• **DATA PROVIDED**:
___
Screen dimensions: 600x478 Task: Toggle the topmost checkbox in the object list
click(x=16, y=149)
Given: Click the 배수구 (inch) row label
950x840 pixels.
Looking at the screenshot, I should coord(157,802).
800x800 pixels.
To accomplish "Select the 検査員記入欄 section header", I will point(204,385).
___
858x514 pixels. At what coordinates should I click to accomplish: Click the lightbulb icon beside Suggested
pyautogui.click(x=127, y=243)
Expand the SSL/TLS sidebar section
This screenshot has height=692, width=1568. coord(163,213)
___
Restate word for word the entries above from the line with "Screen dimensions: 600x478" through the line with "800x800 pixels.", inclusive, leaving out everything else.

Screen dimensions: 600x478 Task: Toggle the topmost checkbox in the object list
click(x=16, y=149)
Given: Click the 배수구 (inch) row label
950x840 pixels.
Looking at the screenshot, I should coord(157,802).
800x800 pixels.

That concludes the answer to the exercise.